Exposures to light in the morning and first half of the day, for example, can advance the circadian system’s schedule (or phase) over time, resulting in earlier sleep and wake times. Light exposures in the evening and first half of the night, on the other hand, can delay our circadian phase and result in later sleep and wake times. Because the human circadian system is maximally sensitive to short-wavelength (“blue”) light, moreover, exposures to light from this range of the spectrum are more effective at stimulating the circadian system than exposures to the same amount of longer wavelength light. In other words, less blue light is needed to affect our biological clock than any other type of light. Research has shown that light, especially blue light, exerts a strong influence on the body’s levels of the hormone melatonin, which is produced in darkness during sleep. Melatonin is a timing messenger to the body that helps to regulate our various circadian rhythms, such as the sleep and wake cycle, and is known to play a role in maintaining the health of our metabolism and its various processes.
Lighting for health and well-being
If traditional lighting design has taught us anything, it is that there is no universal lighting specification that will meet the needs of all people at all times, and the same lesson applies to lighting for health and well-being.
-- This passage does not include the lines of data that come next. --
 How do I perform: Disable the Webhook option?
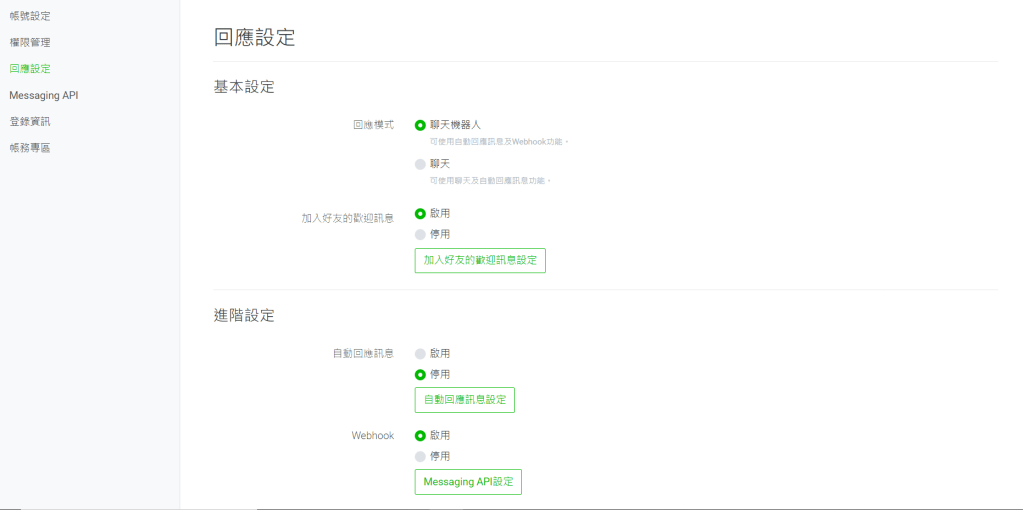[x=421, y=456]
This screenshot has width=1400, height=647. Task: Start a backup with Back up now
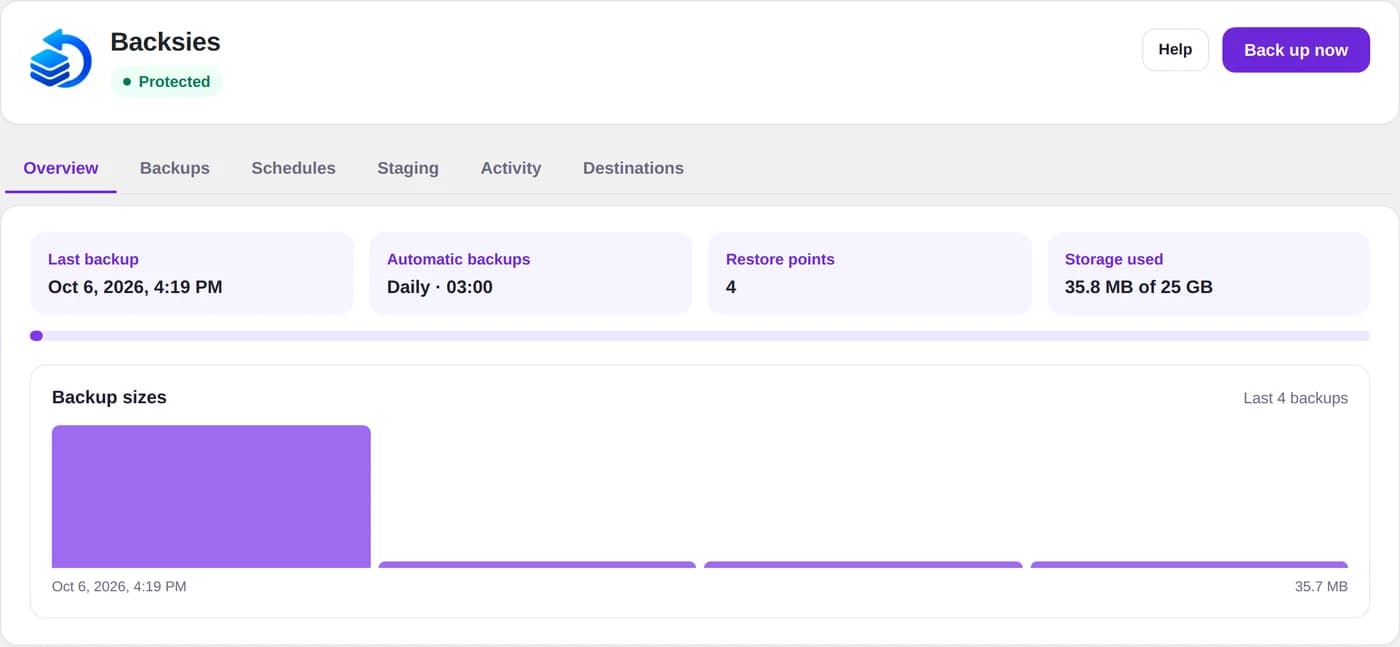tap(1296, 50)
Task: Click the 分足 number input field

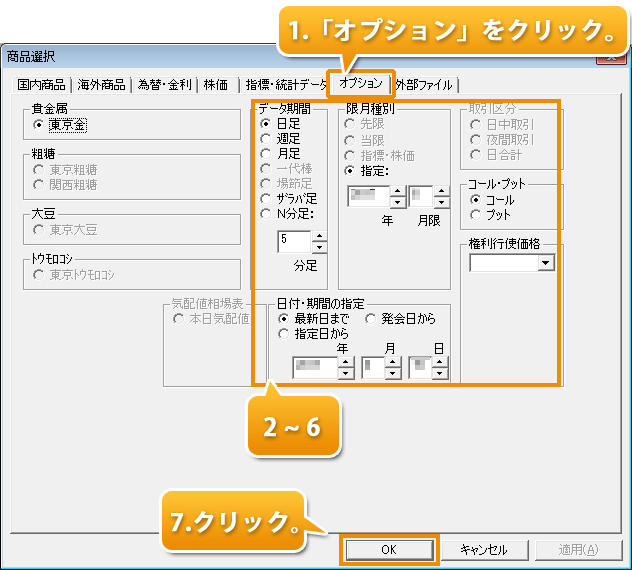Action: (x=294, y=241)
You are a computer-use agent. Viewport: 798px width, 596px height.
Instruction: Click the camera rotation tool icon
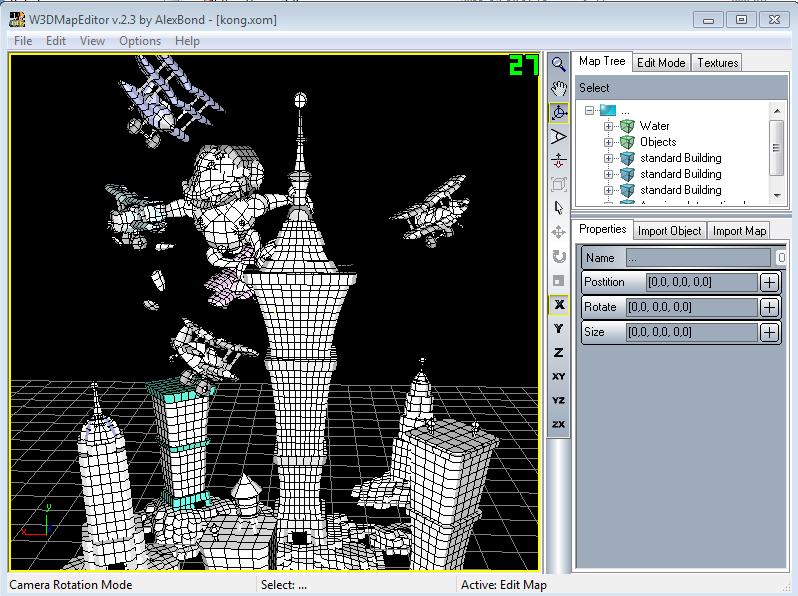(x=559, y=113)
Research has shown that the lighting requirements of shift-working nurses, for example, are quite different from those of adolescent school students, who require high levels of blue light early in the day to promote circadian entrainment but spend most of their daytime hours in dimly lit indoor environments. As a result, adolescents can be chronically sleep deprived, and exposure to blue light in the evening from electronic devices only compounds the problem, making it even more difficult for them to fall asleep and wake up early for school the next day.
Nurses who work the night shift, on the other hand, also need to regulate their light exposures to maintain healthy melatonin cycles but nonetheless require sufficient nighttime light to keep them alert and permit the performance of critical visual tasks like inserting an IV cannula. The nurses’ patients will have different lighting needs yet again, especially if they are older adults with Alzheimer’s disease and related dementias. Research focused on these older adults has shown that providing high circadian stimulus during the day and low stimulus at night resulted in improvements to sleep, depression symptoms, and agitation.
A considerable body of research to date has examined healthy lighting for office workers, who also benefit from lighting that provides higher amounts of stimulus to the circadian system during the daytime. It is generally agreed that lighting designed to promote circadian entrainment in daytime office workers should result in improved sleep, mood, health, alertness, and perhaps performance. Researchers at the Lighting Research Center at Rensselaer Polytechnic Institute recently conducted a study funded by the General Services Administration in five office buildings that confirmed this hypothesis, showing that office workers who received high circadian stimulus in the morning reported better sleep and diminished symptoms of depression compared to those who received low circadian stimulus in the morning.
The research to date shows that it is extremely important to tailor lighting systems that meet the circadian needs of the people who occupy any given space. Assessing the needs of any given population is therefore a key first step in providing a regular 24-hour pattern of light and dark to improve their health and well-being.